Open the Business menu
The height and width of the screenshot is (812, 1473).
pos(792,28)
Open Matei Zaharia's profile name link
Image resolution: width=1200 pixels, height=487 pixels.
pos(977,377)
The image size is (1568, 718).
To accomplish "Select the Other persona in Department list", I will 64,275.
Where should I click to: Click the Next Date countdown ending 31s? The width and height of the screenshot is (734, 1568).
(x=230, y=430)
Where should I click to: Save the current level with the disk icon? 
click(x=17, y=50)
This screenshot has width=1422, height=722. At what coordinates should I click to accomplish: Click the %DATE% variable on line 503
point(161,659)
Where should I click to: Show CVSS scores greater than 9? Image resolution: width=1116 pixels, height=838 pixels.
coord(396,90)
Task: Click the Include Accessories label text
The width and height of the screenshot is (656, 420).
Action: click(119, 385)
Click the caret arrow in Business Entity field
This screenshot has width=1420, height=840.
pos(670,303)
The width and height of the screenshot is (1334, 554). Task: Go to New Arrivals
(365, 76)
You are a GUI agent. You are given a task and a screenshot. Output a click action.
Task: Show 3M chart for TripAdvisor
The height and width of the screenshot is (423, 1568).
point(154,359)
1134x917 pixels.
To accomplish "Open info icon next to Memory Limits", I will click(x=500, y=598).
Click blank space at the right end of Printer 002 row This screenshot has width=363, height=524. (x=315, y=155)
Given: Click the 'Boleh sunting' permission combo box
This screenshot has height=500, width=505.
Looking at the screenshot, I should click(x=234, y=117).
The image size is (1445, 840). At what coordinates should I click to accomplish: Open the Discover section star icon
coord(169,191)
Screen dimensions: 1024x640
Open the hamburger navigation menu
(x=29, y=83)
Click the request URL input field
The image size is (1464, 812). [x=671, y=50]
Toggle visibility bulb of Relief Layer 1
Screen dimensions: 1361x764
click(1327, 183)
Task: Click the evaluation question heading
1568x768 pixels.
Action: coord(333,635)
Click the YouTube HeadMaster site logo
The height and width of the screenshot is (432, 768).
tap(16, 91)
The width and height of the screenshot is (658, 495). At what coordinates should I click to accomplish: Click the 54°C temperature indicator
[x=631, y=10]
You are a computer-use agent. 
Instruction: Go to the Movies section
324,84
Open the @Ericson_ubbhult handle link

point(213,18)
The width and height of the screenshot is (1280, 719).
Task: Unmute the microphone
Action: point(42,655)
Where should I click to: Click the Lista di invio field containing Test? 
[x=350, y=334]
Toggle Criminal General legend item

- [EXERCISE AIM] Nothing may change. Retype all of the entries.

- [SOLUTION FOR THIS PROBLEM]
Open the Business menu
The height and width of the screenshot is (812, 1473).
pos(792,28)
Open Matei Zaharia's profile name link
Image resolution: width=1200 pixels, height=487 pixels.
pos(977,377)
The image size is (1568, 718).
To accomplish "Select the Other persona in Department list", I will 64,275.
Where should I click to: Click the Next Date countdown ending 31s? The width and height of the screenshot is (734, 1568).
(x=230, y=430)
Where should I click to: Save the current level with the disk icon? 
click(x=17, y=50)
This screenshot has width=1422, height=722. At what coordinates should I click to accomplish: Click the %DATE% variable on line 503
point(161,659)
Where should I click to: Show CVSS scores greater than 9? Image resolution: width=1116 pixels, height=838 pixels.
coord(396,90)
Task: Click the Include Accessories label text
The width and height of the screenshot is (656, 420).
Action: click(119, 385)
Click the caret arrow in Business Entity field
This screenshot has width=1420, height=840.
pos(670,303)
The width and height of the screenshot is (1334, 554). Task: Go to New Arrivals
(365, 76)
You are a GUI agent. You are given a task and a screenshot. Output a click action.
Task: Show 3M chart for TripAdvisor
The height and width of the screenshot is (423, 1568).
point(154,359)
1134x917 pixels.
To accomplish "Open info icon next to Memory Limits", I will click(x=500, y=598).
Click blank space at the right end of Printer 002 row This screenshot has width=363, height=524. (x=315, y=155)
Given: Click the 'Boleh sunting' permission combo box
This screenshot has height=500, width=505.
Looking at the screenshot, I should click(x=234, y=117).
The image size is (1445, 840). At what coordinates should I click to accomplish: Open the Discover section star icon
coord(169,191)
Screen dimensions: 1024x640
Open the hamburger navigation menu
(x=29, y=83)
Click the request URL input field
The image size is (1464, 812). [x=671, y=50]
Toggle visibility bulb of Relief Layer 1
Screen dimensions: 1361x764
click(1327, 183)
Task: Click the evaluation question heading
1568x768 pixels.
Action: coord(333,635)
Click the YouTube HeadMaster site logo
The height and width of the screenshot is (432, 768).
tap(16, 91)
The width and height of the screenshot is (658, 495). At what coordinates should I click to accomplish: Click the 54°C temperature indicator
[x=631, y=10]
You are a computer-use agent. 
Instruction: Go to the Movies section
324,84
Open the @Ericson_ubbhult handle link

point(213,18)
The width and height of the screenshot is (1280, 719).
Task: Unmute the microphone
Action: point(42,655)
Where should I click to: Click the Lista di invio field containing Test? 
[x=350, y=334]
Toggle Criminal General legend item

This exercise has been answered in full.